**Task to carry out:** Could you pull out every line in the records below that contains the word "width"?

**Records for locating displayed items:**

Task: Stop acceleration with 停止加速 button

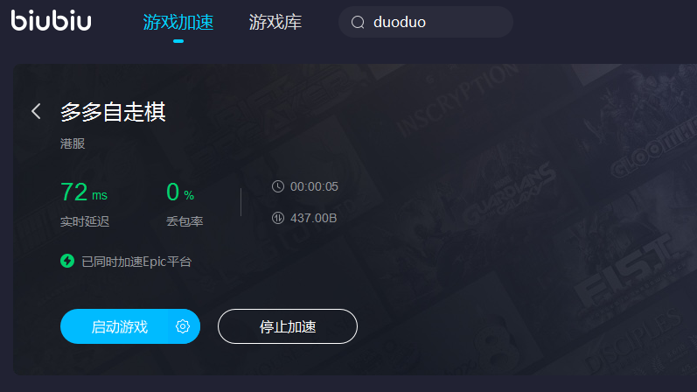Action: coord(288,326)
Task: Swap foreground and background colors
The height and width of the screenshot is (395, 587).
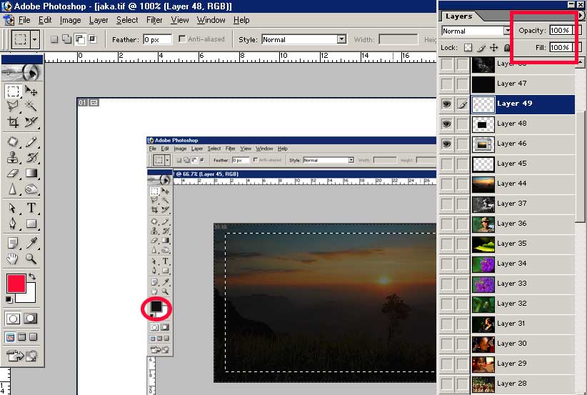Action: click(x=31, y=276)
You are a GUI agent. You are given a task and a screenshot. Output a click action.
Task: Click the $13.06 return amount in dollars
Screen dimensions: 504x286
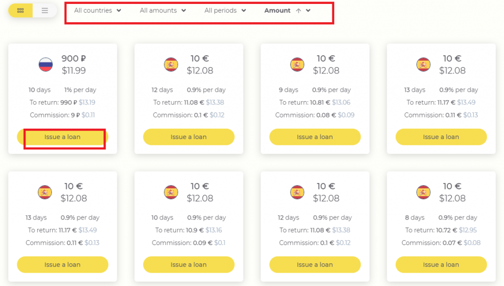tap(341, 103)
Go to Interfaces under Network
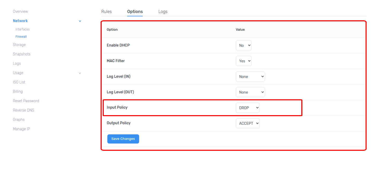 click(x=23, y=29)
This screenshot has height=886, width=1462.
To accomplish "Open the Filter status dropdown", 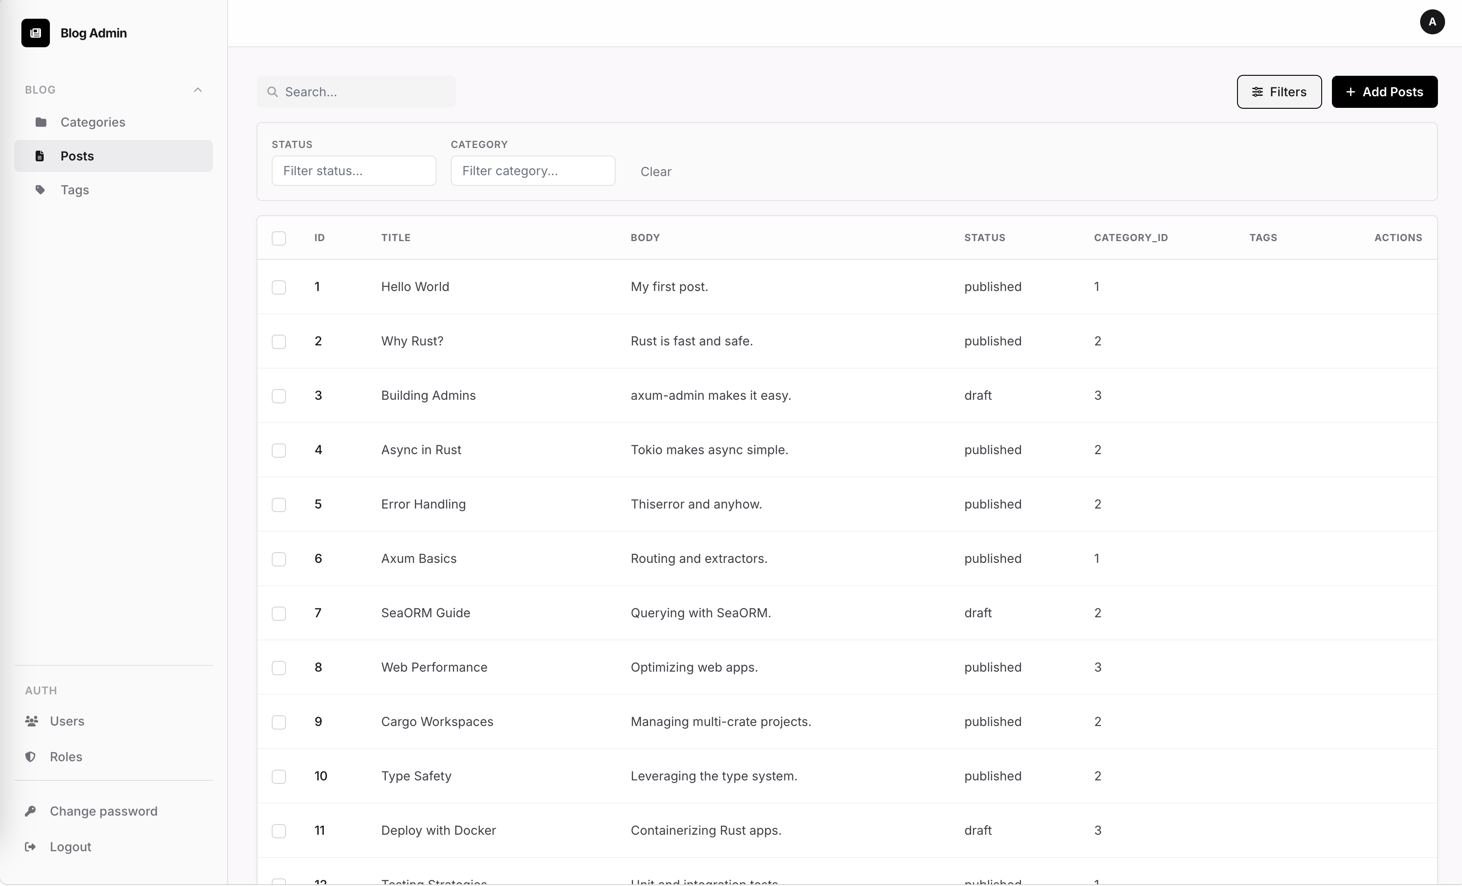I will [353, 170].
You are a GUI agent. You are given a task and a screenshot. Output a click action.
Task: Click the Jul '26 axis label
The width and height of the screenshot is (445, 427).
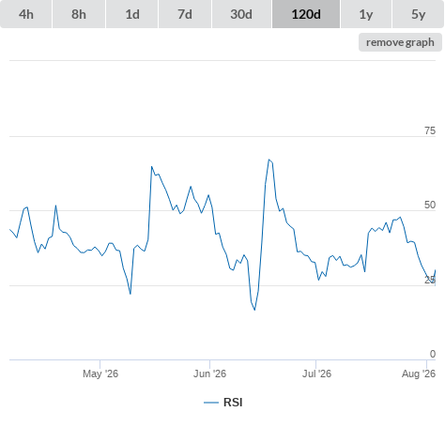316,374
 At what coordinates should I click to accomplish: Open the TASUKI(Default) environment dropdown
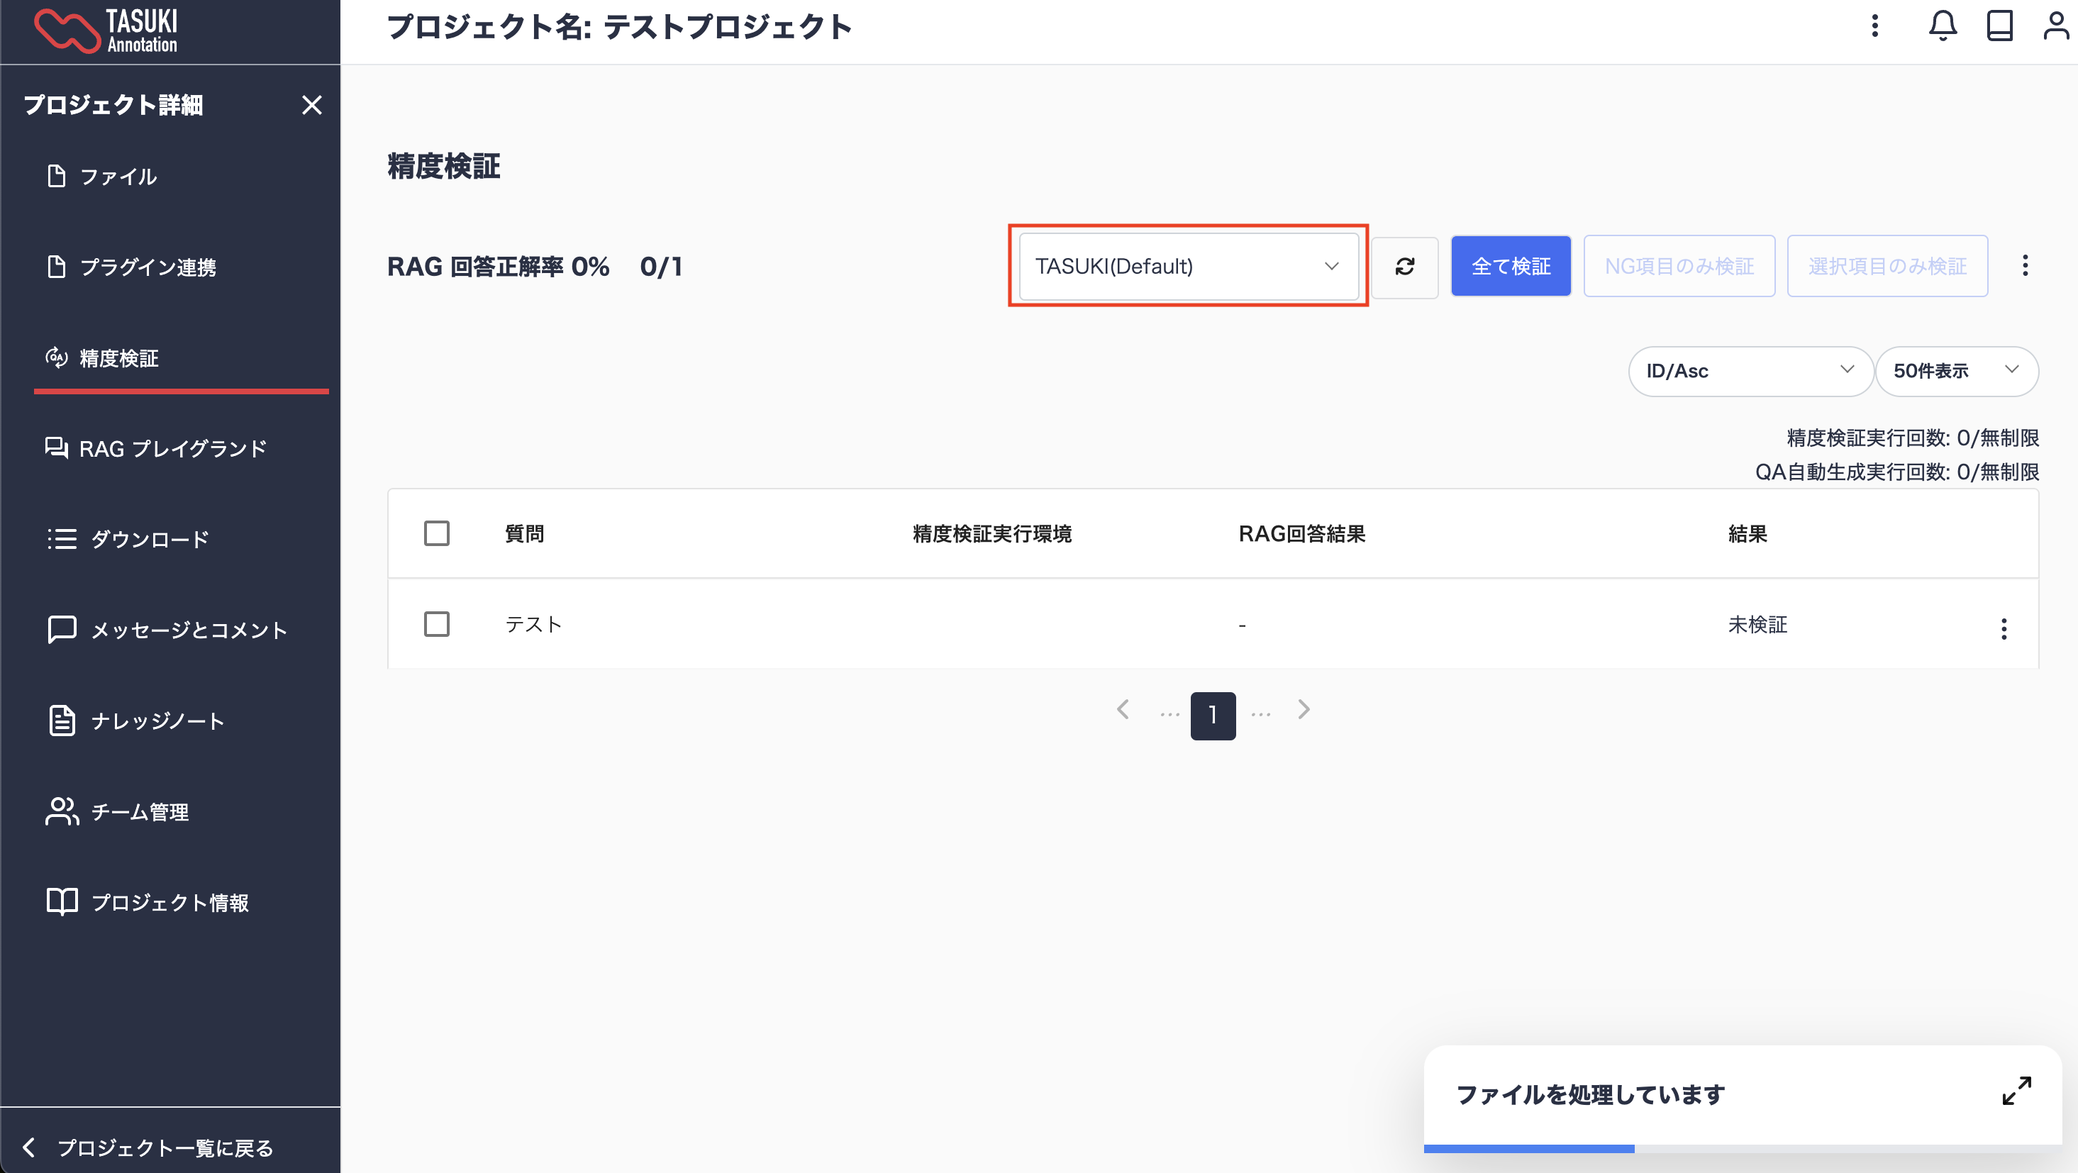(x=1188, y=267)
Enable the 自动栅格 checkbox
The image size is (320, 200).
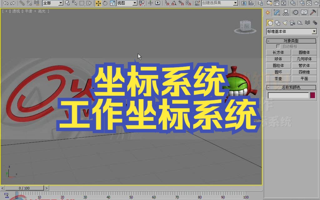[x=278, y=46]
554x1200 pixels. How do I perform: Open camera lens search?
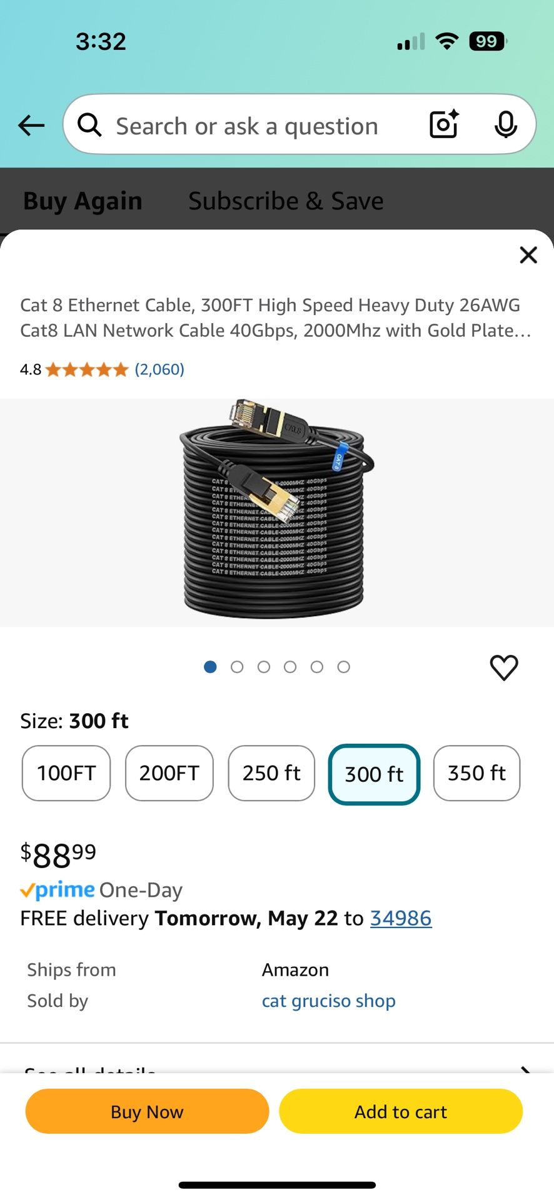[x=444, y=124]
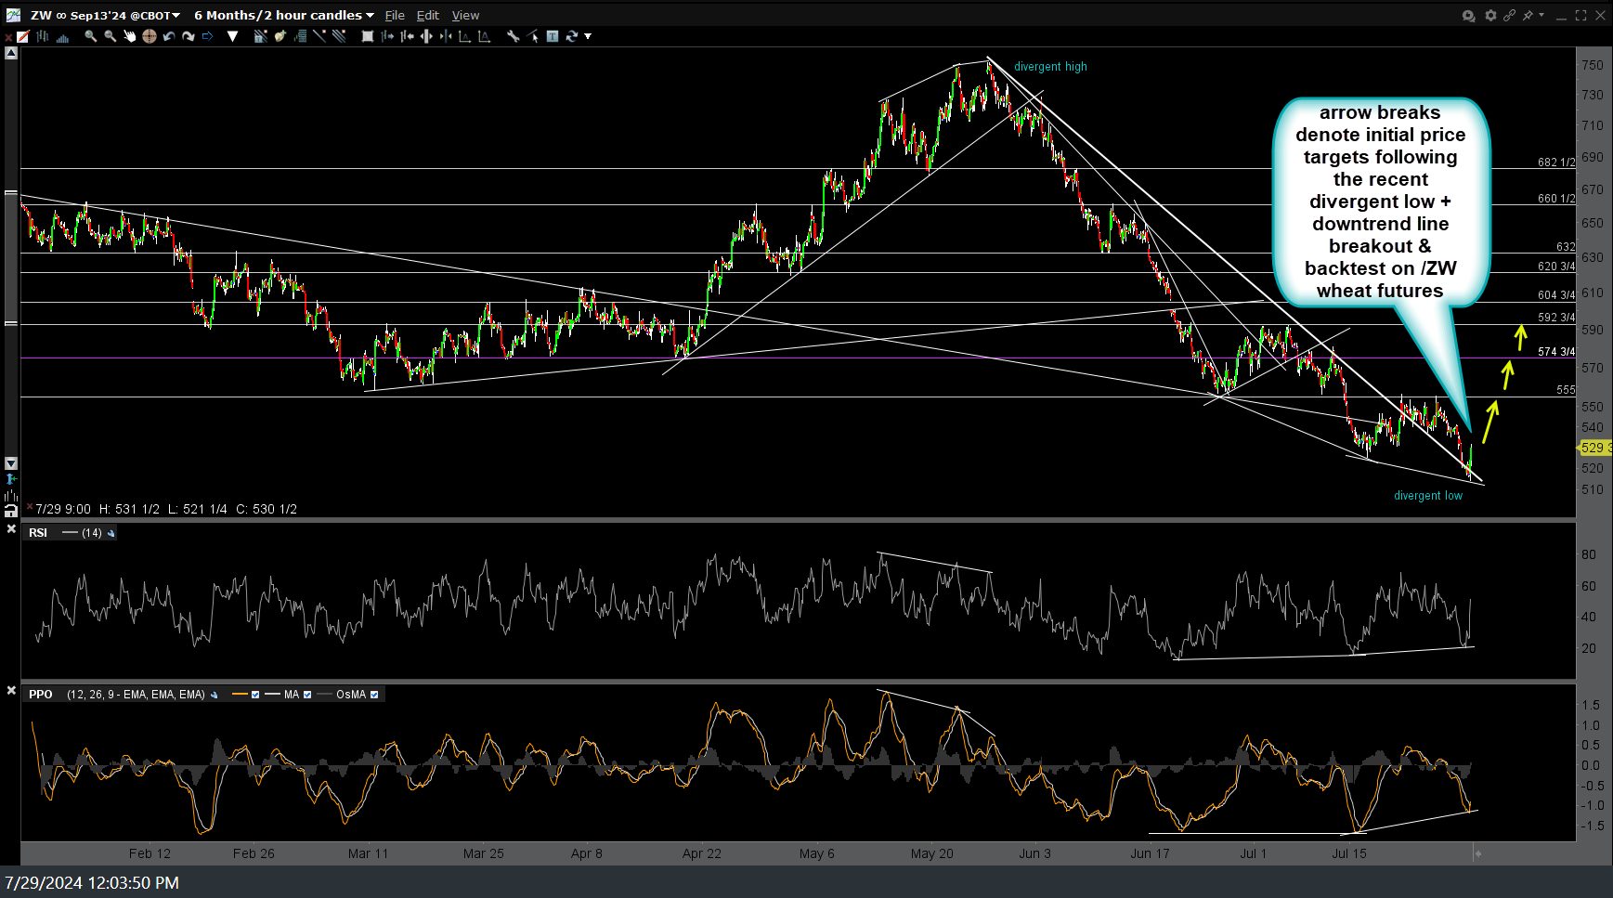1613x898 pixels.
Task: Edit RSI study parameters wrench
Action: tap(111, 533)
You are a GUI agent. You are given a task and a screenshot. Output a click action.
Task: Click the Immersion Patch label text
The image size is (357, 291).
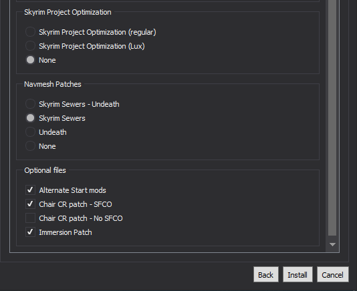(x=66, y=232)
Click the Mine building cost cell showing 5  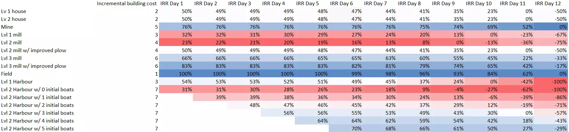coord(156,27)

**Written reply:**
The height and width of the screenshot is (395, 587).
This screenshot has height=886, width=1462.
The width and height of the screenshot is (445, 427).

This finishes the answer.